Saved data entries:
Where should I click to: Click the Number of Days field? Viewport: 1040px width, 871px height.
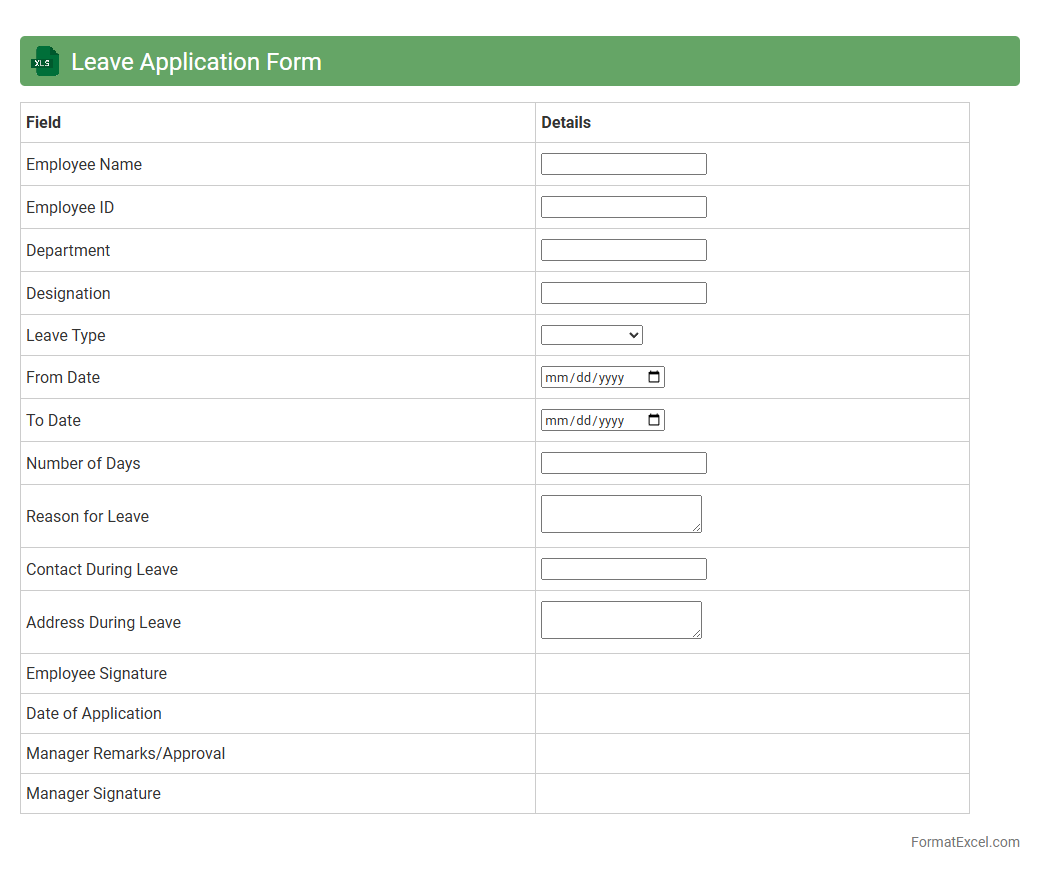pyautogui.click(x=623, y=463)
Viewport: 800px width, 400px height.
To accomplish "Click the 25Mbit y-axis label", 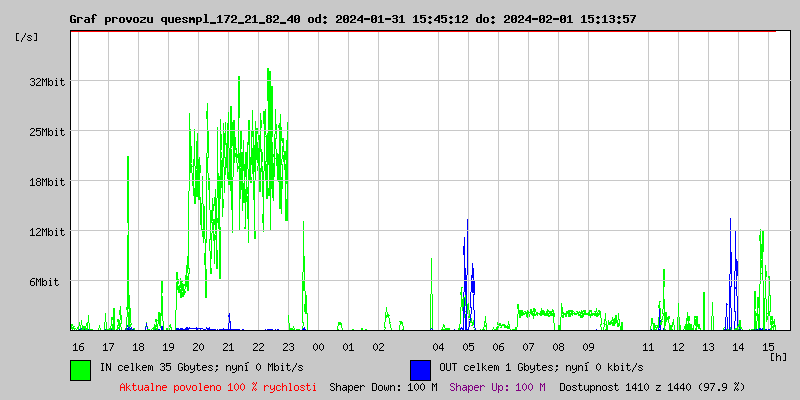I will click(47, 132).
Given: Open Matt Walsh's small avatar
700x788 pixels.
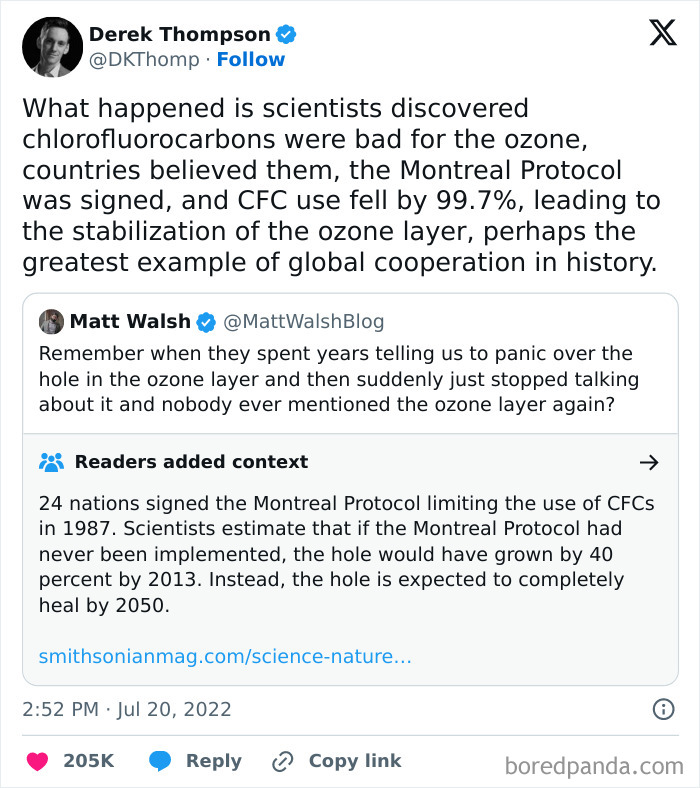Looking at the screenshot, I should (51, 322).
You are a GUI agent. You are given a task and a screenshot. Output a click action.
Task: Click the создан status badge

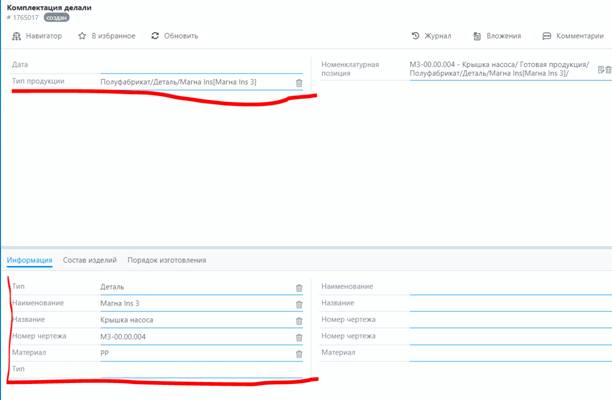[x=56, y=17]

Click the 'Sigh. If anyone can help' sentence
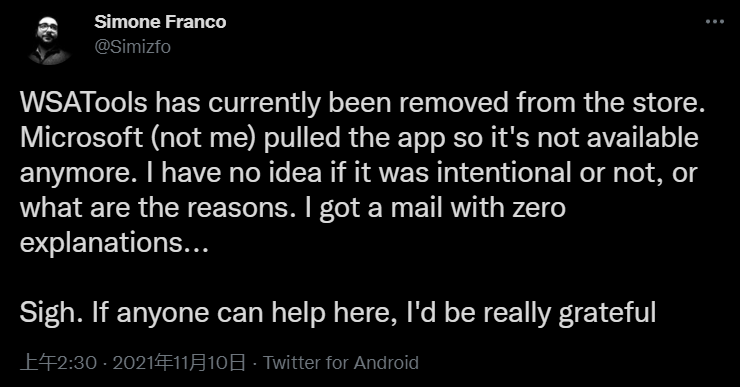[x=338, y=313]
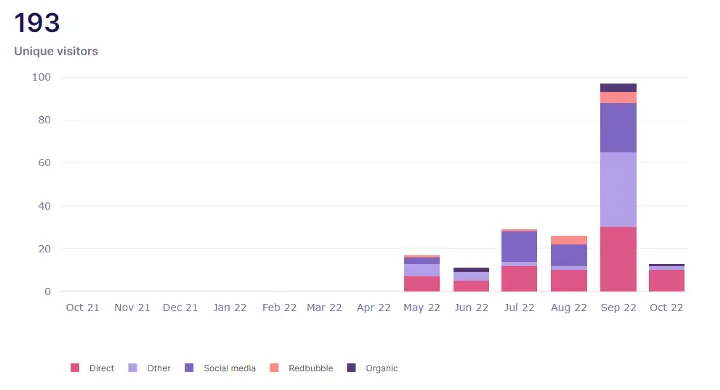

> ASSIGNED TASK:
Transcribe exactly the span of lines that opens with the line holding "700x788 pixels." and closes with the last line of the entries above. Omit pictures.

> RESPONSE AREA:
700x788 pixels.
Looking at the screenshot, I should (51, 322).
You are a GUI agent. You are given a task and a screenshot. Output a click action.
Task: Click the создан status badge

[x=56, y=17]

Click the 'Sigh. If anyone can help' sentence
[x=338, y=313]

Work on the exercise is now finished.